BOGOTA (AFP).- Las denuncias sobre una presunta estrategia para frenar la extradición de colombianos a Estados Unidos, detrás de la cual estarían el narcotráfico y los grupos armados ilegales, dispararon las alarmas sobre un tema que se ha convertido en una piedra en el zapato para el gobierno de Alvaro Uribe.

El ministro de Interior y Justicia, Sabas Pretelt, aseguró que “hay todo un movimiento para tratar de entorpecer la extradición”, luego de que un comité del Congreso anunciara que se reuniría con varios señalados narcotraficantes presos que fueron requeridos por la justicia estadounidense.

La reunión, programada para este viernes en la cárcel de alta seguridad de Cómbita (centro), fue aplazada por la Comisión de Acusaciones de la Cámara de Representantes argumentando “falta de garantías” a raíz de las críticas que despertó la cita.

La intención de los legisladores de visitar a los presos responde a una denuncia presentada a ellos por los llamados extraditables contra los magistrados de la Corte Suprema de Justicia, a los que acusan de autorizar su envío a Estados Unidos sin evaluar las pruebas que los incriminan.

Al criticar la intención de reunirse, el saliente viceministro de Justicia, Rafael Nieto, afirmó que hay una “coalición” de narcotraficantes, paramilitares, guerrilleros y “todos los que están asustados” por las revelaciones que puedan hacer los jefes del desarticulado cártel de Cali, los hermanos Miguel y Gilberto Rodríguez Orejuela, en caso de ser extraditados a Estados Unidos.

Una advertencia similar fue hecha recientemente por el jefe la Policía Judicial (Dijin), general Oscar Naranjo. “Tenemos evidencias de que se está explorando una alianza entre paramilitares y narcos para combatir la extradición. Creo que van a hacerlo”, dijo.

En medio de esas advertencias se conoció que un comité legislativo cambió sustancialmente el artículo sobre la extradición contenido en el código penal, actualmente en proceso de reforma en el Congreso.

Tal modificación obligaría a la Corte Suprema de Justicia a “citar a una audiencia para escuchar y practicar las pruebas solicitadas por el requerido o su defensor”, lo que, según juristas, dilataría los procesos y abriría el camino a interpretaciones y presiones.

Pretelt señaló este viernes, sin embargo, que la noche del jueves llegó a un acuerdo con los congresistas ponentes de la reforma al código penal para que se retire dicho inciso y no se modifique el artículo.

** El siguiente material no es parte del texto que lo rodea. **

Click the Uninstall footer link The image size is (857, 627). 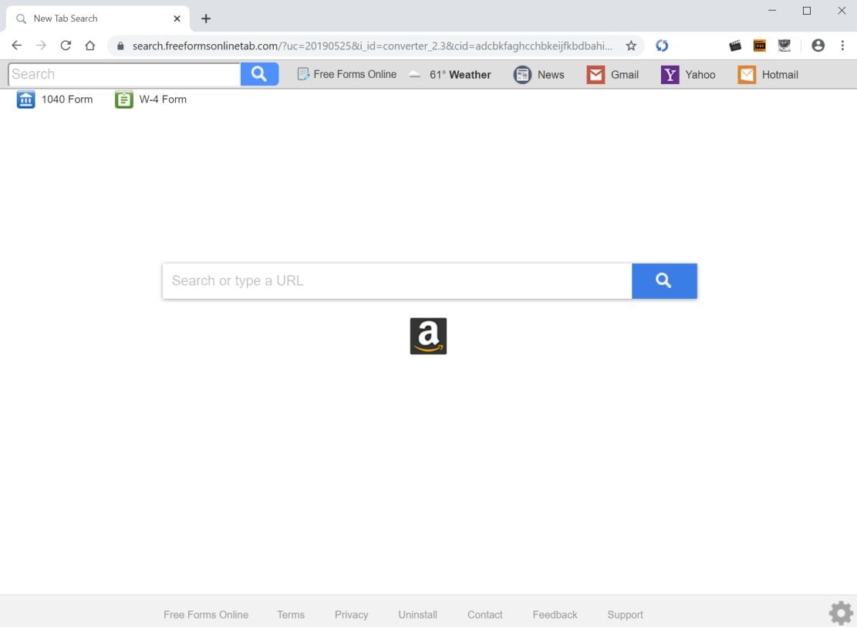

El ministro reconoció que “es obvio que tiene que haber muchos intereses tratando de frenar” la extradición, por lo que “hay que estar muy alertas. Tenemos que estar encima del código para evitar que se pueda abrir una rendija que entorpezca” esta figura, anotó.

Nieto aseveró, entretanto, que “era previsible que los extraditables empezaran a mover sus fichas en el Congreso para debilitar o inutilizar la extradición. Lo sabíamos porque teníamos información en ese sentido”, dijo.

La extradición, restablecida en Colombia en 1997, se ha convertido en una piedra en el zapato para el gobierno de Uribe, especialmente en lo relacionado con los máximos líderes de los grupos paramilitares de ultraderecha, Carlos Castaño y Salvatore Mancuso, requeridos por Estados Unidos bajo cargos de narcotráfico.

Ambos dirigentes condicionan la continuidad del proceso de paz con el gobierno a que se suspendan dichos pedidos, lo cual es rechazado por el Ejecutivo que asegura que el tema no es negociable.

En total 124 órdenes de extradición han sido autorizadas desde el 7 de agosto de 2002, cuando asumió el poder Uribe, lo que supone una cifra récord elogiada por Washington, que provee ayuda militar a Colombia para la lucha antidrogas y contra los grupos ilegales.